** TASK TO COMPLETE **
Rewrite the records below with every "Instruction" changed to "Goal", leaving everything else unchanged.

━━━━━━━━━━

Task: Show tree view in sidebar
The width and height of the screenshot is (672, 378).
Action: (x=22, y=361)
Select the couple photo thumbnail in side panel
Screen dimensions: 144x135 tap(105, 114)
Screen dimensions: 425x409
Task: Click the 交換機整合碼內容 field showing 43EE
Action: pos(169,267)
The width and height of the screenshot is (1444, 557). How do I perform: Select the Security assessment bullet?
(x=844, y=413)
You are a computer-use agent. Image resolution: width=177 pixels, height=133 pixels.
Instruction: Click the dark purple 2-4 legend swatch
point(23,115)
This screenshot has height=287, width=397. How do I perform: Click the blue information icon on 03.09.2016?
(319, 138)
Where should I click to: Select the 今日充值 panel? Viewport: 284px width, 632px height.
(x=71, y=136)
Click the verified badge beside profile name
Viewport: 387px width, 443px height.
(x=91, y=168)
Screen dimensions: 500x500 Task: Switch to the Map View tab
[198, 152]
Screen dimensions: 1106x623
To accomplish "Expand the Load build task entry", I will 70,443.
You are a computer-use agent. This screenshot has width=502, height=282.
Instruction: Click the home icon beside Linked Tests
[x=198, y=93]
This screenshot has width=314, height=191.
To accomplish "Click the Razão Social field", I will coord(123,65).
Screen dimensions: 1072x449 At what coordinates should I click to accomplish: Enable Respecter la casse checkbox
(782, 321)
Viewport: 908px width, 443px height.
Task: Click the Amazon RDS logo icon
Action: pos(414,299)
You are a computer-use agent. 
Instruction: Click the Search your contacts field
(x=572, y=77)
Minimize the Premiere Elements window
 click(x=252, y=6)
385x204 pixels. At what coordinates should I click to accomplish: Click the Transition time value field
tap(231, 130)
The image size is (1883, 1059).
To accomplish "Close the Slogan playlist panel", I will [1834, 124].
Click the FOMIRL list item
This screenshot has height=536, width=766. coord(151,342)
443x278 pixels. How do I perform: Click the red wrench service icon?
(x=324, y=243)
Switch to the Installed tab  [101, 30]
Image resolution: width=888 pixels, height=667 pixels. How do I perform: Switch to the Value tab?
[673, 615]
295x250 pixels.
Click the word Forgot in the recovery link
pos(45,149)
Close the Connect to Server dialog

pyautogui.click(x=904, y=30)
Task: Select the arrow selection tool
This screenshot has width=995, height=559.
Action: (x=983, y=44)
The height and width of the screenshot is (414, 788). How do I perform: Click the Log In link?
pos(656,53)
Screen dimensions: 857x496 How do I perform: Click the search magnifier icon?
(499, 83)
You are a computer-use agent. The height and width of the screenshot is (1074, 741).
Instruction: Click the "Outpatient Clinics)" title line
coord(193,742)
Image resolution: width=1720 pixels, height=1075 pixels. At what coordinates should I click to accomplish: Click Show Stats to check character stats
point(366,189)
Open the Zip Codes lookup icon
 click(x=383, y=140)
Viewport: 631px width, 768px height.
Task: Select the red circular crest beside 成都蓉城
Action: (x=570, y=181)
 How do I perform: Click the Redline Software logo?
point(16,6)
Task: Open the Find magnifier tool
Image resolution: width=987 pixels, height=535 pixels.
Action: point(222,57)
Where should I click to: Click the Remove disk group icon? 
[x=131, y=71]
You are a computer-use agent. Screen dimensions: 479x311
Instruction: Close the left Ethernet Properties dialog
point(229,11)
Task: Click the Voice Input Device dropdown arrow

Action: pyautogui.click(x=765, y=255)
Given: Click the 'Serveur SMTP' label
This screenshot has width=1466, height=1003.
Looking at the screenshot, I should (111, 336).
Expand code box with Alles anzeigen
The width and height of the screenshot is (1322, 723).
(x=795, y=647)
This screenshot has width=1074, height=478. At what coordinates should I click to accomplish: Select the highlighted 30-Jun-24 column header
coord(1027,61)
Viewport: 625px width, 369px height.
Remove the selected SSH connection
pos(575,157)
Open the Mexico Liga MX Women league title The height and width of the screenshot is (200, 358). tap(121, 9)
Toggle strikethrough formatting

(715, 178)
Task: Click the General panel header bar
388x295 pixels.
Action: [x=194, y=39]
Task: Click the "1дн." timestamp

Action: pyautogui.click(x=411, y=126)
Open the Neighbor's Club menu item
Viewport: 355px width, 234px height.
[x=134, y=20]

━━━━━━━━━━

** RESPONSE TO THIS TASK **
Task: Show tree view in sidebar
The width and height of the screenshot is (672, 378).
Action: (x=22, y=361)
Select the couple photo thumbnail in side panel
Screen dimensions: 144x135 tap(105, 114)
Screen dimensions: 425x409
Task: Click the 交換機整合碼內容 field showing 43EE
Action: pos(169,267)
The width and height of the screenshot is (1444, 557). How do I perform: Select the Security assessment bullet?
(x=844, y=413)
You are a computer-use agent. Image resolution: width=177 pixels, height=133 pixels.
Goal: Click the dark purple 2-4 legend swatch
point(23,115)
This screenshot has height=287, width=397. How do I perform: Click the blue information icon on 03.09.2016?
(319, 138)
Where should I click to: Select the 今日充值 panel? Viewport: 284px width, 632px height.
(x=71, y=136)
Click the verified badge beside profile name
Viewport: 387px width, 443px height.
(x=91, y=168)
Screen dimensions: 500x500 Task: Switch to the Map View tab
[198, 152]
Screen dimensions: 1106x623
To accomplish "Expand the Load build task entry", I will 70,443.
You are a computer-use agent. This screenshot has width=502, height=282.
Goal: Click the home icon beside Linked Tests
[x=198, y=93]
This screenshot has width=314, height=191.
To accomplish "Click the Razão Social field", I will coord(123,65).
Screen dimensions: 1072x449 At what coordinates should I click to accomplish: Enable Respecter la casse checkbox
(782, 321)
Viewport: 908px width, 443px height.
Task: Click the Amazon RDS logo icon
Action: pos(414,299)
You are a computer-use agent. 
Goal: Click the Search your contacts field
(x=572, y=77)
Minimize the Premiere Elements window
 click(x=252, y=6)
385x204 pixels. At what coordinates should I click to accomplish: Click the Transition time value field
tap(231, 130)
The image size is (1883, 1059).
To accomplish "Close the Slogan playlist panel", I will [1834, 124].
Click the FOMIRL list item
This screenshot has height=536, width=766. coord(151,342)
443x278 pixels. How do I perform: Click the red wrench service icon?
(x=324, y=243)
Switch to the Installed tab  [101, 30]
Image resolution: width=888 pixels, height=667 pixels. How do I perform: Switch to the Value tab?
[673, 615]
295x250 pixels.
Click the word Forgot in the recovery link
pos(45,149)
Close the Connect to Server dialog

pyautogui.click(x=904, y=30)
Task: Select the arrow selection tool
This screenshot has width=995, height=559.
Action: (x=983, y=44)
The height and width of the screenshot is (414, 788). How do I perform: Click the Log In link?
pos(656,53)
Screen dimensions: 857x496 How do I perform: Click the search magnifier icon?
(499, 83)
You are a computer-use agent. The height and width of the screenshot is (1074, 741).
Goal: Click the "Outpatient Clinics)" title line
coord(193,742)
Image resolution: width=1720 pixels, height=1075 pixels. At what coordinates should I click to accomplish: Click Show Stats to check character stats
point(366,189)
Open the Zip Codes lookup icon
 click(x=383, y=140)
Viewport: 631px width, 768px height.
Task: Select the red circular crest beside 成都蓉城
Action: (x=570, y=181)
 How do I perform: Click the Redline Software logo?
point(16,6)
Task: Open the Find magnifier tool
Image resolution: width=987 pixels, height=535 pixels.
Action: point(222,57)
Where should I click to: Click the Remove disk group icon? 
[x=131, y=71]
You are a computer-use agent. Screen dimensions: 479x311
Goal: Close the left Ethernet Properties dialog
point(229,11)
Task: Click the Voice Input Device dropdown arrow

Action: pyautogui.click(x=765, y=255)
Given: Click the 'Serveur SMTP' label
This screenshot has width=1466, height=1003.
Looking at the screenshot, I should (111, 336).
Expand code box with Alles anzeigen
The width and height of the screenshot is (1322, 723).
(x=795, y=647)
This screenshot has width=1074, height=478. At what coordinates should I click to accomplish: Select the highlighted 30-Jun-24 column header
coord(1027,61)
Viewport: 625px width, 369px height.
Remove the selected SSH connection
pos(575,157)
Open the Mexico Liga MX Women league title The height and width of the screenshot is (200, 358). tap(121, 9)
Toggle strikethrough formatting

(715, 178)
Task: Click the General panel header bar
388x295 pixels.
Action: [x=194, y=39]
Task: Click the "1дн." timestamp

Action: pyautogui.click(x=411, y=126)
Open the Neighbor's Club menu item
Viewport: 355px width, 234px height.
[x=134, y=20]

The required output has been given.